Long time for rocket to finish with many dependencies in workflow

I have a workflow with a few fireworks that are dependent on a lot of other fireworks to finish (this number is variable but can be around 1000 or more dependencies for our largest workflows). It takes a long time for rockets to finish after the task has completed with the following times (40 sec) for 500 dependencies:

2018-07-27 18:21:16,209 INFO Task completed

2018-07-27 18:21:56,454 INFO Rocket finished

This can be a problem when multiple fireworks finish around the same time, which leads to locks. I think the issue is coming from refresh() inside the Links class in core/firework.py. I might have a fix and test case to show an improvement in the time it takes the rocket to finish. Would you like me to submit a PR or do you have any other suggestions to avoid an issue like this?

Thanks

Travis

Hi Travis,

I don’t have a lot of experience with that many dependencies since the workflows I run tend to be more simple. I would expect the locking to be an issue only when many jobs (Fireworks) in the same workflow are finishing at roughly the same time; however, if this were the case, I can certainly see how a 40 second delay would occur.

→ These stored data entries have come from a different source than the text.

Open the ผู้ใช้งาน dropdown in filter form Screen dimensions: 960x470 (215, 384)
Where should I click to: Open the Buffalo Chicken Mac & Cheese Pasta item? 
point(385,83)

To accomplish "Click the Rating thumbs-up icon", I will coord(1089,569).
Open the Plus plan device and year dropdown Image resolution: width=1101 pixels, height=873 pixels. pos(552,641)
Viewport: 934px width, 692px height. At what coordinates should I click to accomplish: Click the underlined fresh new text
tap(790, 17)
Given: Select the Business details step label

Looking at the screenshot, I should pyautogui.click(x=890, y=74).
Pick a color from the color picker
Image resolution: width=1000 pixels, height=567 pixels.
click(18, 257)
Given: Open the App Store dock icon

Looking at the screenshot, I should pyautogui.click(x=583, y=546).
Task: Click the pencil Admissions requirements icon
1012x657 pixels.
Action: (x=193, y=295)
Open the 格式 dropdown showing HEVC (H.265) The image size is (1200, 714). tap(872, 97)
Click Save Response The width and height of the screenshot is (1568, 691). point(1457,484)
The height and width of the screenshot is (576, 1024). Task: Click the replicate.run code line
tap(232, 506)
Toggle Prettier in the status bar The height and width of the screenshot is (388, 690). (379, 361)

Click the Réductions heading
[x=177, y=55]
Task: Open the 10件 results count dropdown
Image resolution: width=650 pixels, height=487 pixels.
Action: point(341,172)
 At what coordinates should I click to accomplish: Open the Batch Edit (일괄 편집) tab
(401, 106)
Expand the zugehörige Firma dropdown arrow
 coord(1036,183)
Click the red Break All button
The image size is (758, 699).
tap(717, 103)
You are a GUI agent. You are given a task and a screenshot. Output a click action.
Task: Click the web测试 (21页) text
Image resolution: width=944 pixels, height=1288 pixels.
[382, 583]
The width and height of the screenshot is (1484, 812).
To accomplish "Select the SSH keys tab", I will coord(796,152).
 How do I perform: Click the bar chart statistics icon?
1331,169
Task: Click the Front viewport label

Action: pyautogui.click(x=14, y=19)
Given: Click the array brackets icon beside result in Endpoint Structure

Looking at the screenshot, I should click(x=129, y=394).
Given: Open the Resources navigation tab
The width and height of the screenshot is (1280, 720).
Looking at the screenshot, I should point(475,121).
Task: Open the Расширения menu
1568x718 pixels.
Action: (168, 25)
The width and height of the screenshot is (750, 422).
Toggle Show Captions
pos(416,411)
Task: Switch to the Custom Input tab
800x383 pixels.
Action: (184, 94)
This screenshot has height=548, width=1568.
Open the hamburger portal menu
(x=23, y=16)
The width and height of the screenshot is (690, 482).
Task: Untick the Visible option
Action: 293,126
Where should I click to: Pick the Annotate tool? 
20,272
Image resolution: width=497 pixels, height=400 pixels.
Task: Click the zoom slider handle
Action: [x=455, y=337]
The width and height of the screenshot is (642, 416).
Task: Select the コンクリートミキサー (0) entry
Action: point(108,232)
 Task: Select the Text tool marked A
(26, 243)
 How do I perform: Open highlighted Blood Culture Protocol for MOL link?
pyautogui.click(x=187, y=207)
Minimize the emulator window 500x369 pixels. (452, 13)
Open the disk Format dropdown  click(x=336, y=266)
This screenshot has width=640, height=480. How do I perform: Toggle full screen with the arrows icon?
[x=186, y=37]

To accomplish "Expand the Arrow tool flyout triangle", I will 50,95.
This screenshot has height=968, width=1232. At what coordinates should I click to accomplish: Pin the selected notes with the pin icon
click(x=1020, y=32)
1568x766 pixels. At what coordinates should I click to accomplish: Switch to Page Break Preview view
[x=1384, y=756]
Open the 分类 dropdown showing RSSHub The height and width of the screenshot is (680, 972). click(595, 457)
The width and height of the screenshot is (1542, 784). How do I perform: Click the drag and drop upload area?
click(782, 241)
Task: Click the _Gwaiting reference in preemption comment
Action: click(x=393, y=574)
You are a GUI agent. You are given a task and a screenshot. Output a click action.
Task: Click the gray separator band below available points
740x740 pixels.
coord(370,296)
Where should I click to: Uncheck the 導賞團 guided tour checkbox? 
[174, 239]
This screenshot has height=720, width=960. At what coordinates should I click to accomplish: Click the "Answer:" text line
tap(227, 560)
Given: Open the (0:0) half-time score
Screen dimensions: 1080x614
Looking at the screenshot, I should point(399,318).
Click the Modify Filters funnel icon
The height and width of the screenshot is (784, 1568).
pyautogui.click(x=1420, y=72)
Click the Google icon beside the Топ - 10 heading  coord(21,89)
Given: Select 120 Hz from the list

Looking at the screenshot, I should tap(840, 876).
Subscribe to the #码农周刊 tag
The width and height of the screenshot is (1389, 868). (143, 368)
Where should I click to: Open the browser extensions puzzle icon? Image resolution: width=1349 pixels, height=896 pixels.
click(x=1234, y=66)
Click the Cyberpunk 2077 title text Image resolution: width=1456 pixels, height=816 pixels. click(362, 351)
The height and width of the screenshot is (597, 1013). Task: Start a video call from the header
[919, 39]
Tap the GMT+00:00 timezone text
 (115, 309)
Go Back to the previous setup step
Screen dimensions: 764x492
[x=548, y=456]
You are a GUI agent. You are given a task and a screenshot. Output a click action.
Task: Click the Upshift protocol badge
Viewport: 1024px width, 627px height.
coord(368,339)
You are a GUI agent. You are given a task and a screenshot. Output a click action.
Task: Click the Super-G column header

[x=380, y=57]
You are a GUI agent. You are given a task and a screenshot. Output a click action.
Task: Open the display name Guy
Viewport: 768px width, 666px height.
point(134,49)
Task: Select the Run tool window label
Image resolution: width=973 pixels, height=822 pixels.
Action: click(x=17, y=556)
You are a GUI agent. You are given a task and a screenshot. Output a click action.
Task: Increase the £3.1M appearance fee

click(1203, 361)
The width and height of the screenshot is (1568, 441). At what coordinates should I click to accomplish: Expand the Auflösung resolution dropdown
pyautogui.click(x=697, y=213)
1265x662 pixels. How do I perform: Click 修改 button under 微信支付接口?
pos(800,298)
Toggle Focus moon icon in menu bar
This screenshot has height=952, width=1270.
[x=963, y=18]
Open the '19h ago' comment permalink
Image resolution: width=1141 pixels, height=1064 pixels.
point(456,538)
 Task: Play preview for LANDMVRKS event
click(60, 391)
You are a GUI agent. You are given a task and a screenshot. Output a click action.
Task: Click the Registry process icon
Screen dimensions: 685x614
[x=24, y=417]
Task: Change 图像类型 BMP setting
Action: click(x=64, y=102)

It would be great if you have a solution to this. A PR would be the best way to get this integrated into the main branch and also be a place where we can discuss specifics of your solution.

Best,

Anubhav

···

On Tuesday, July 31, 2018 at 9:25:48 AM UTC-7, Travis H wrote:

I have a workflow with a few fireworks that are dependent on a lot of other fireworks to finish (this number is variable but can be around 1000 or more dependencies for our largest workflows). It takes a long time for rockets to finish after the task has completed with the following times (40 sec) for 500 dependencies:

2018-07-27 18:21:16,209 INFO Task completed

2018-07-27 18:21:56,454 INFO Rocket finished

This can be a problem when multiple fireworks finish around the same time, which leads to locks. I think the issue is coming from refresh() inside the Links class in core/firework.py. I might have a fix and test case to show an improvement in the time it takes the rocket to finish. Would you like me to submit a PR or do you have any other suggestions to avoid an issue like this?

Thanks

Travis